The assets, bought through Fridman’s DEA unit, include equity interests in 43 exploration licenses, mark a “significant step forward” in an internal review of EON’s business portfolio, the Dusseldorf-based company said in an e-mailed statement on Wednesday.
The company’s UK-based exploration and production business remains under strategic review.
The move follows L1’s sale of 12 fields to fellow billionaire Jim Ratcliffe, chairman and chief executive of Ineos, who is thought to have paid up to £500million for 12 fields from Fridman, who had been forced to sell the assets by the UK government.
L1 had initially paid £3.8billion to buy DEA, the upstream oil and gas business of German utility RWE in a deal which closed in March.
With respect to the EON acquisition, Lord Browne, chairman of the supervisory board of DEA, said: “This acquisition is the first step in DEA’s new growth strategy.
“DEA has access to substantial financial resources, and I expect the company to make further investments in the Norwegian Continental Shelf, as well as in its other core areas.”
A slump in oil and gas prices and policy changes by the German government are forcing utilities to reorganize their businesses.
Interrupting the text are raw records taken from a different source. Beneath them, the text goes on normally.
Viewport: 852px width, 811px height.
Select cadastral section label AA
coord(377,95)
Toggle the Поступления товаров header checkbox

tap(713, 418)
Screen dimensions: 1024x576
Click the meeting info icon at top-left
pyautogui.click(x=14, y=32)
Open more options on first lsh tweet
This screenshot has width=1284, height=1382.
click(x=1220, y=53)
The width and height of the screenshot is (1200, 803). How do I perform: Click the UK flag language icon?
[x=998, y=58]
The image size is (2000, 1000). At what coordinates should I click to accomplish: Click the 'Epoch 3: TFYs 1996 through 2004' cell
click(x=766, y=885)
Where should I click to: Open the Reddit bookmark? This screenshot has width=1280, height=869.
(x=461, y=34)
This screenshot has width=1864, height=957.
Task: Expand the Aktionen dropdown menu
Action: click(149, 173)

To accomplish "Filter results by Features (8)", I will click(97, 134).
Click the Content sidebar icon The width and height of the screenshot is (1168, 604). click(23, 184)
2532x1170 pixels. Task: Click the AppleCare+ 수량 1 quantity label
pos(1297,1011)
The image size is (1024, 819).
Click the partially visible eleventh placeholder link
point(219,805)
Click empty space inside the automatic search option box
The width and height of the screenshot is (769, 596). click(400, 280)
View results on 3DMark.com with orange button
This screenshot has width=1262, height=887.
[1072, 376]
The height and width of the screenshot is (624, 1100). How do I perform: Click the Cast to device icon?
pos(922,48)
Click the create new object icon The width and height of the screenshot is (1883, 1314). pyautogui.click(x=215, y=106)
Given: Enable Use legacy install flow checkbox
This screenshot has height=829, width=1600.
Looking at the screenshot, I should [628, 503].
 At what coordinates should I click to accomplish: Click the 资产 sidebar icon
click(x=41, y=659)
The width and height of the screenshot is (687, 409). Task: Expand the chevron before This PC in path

EON is spinning off fossil-fuel power plants into a separate company to focus on renewable energy in response to Germany’s switch to wind and solar power, a shift that undermined power prices, eroding the profitability of traditional utilities.
Fridman set up LetterOne with Russian partner German Khan in 2013 to invest part of the $14billion they got from selling a stake in Moscow-based TNK-BP, the Russian oil-production venture between BP Plc and a group of billionaires.
EON shares reversed an earlier decline to climb as much as 2.2% on the disposal.